## Text extract
# Connecting rod bearings- holes or no holes?



## helicfii (Apr 15, 2009)

For the engine builders out there:
I just replaced the connecting rod bearings in my '89 cabby. 
The factory bearings that I removed had an oil hole drilled in each bearing half. The replacement bearings I was sold have no holes on either half. This concerns me, as when I looked up the connecting rod, there is a hole that is presumably an oilway leading up the rod to the piston pin.
Is there an oilway in the connecting rods? Am I okay with the plain replacement bearings (no holes) that I installed? They are quality bearings from a VW only distributor. Everything is installed, but now I am starting to worry.


----------



## epjetta (Sep 19, 2006)

*Re: Connecting rod bearings- holes or no holes? (helicfii)*

yes it is a rifle drilled rod. get bearings with holes. the ones without holes are for earlier cars.


----------



## WaterWheels (Aug 14, 2005)

*Re: Connecting rod bearings- holes or no holes? (epjetta)*

I know some Audi engines of these years have rifle drilled rods but never had a VW engine with them. Tore down and rebuilt more then I care to think about and never once found one with bearings with the oil hole. The top of the rod has an oil hole in them, but not through the rod. Someone has changed the rods and you have to get the correct bearings though.

## Requirement
Please write out the stretch of the connecting rod bearing thread from "Is there an" through "for earlier cars.". You won't need the listing after this thread.

## Data
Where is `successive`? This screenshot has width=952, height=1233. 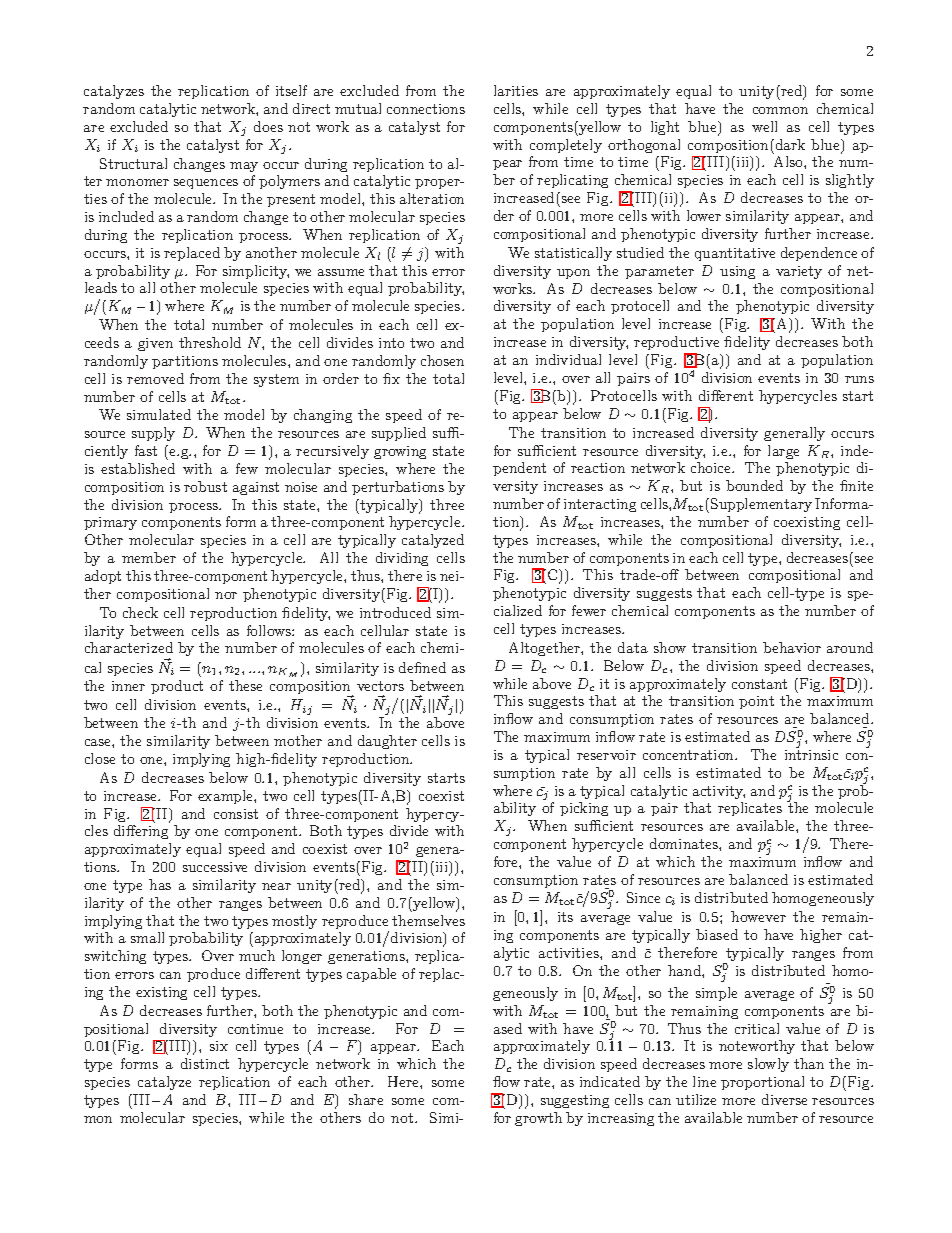
successive is located at coordinates (215, 867).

## Response to this task
Is there an oilway in the connecting rods? Am I okay with the plain replacement bearings (no holes) that I installed? They are quality bearings from a VW only distributor. Everything is installed, but now I am starting to worry.


----------



## epjetta (Sep 19, 2006)

*Re: Connecting rod bearings- holes or no holes? (helicfii)*

yes it is a rifle drilled rod. get bearings with holes. the ones without holes are for earlier cars.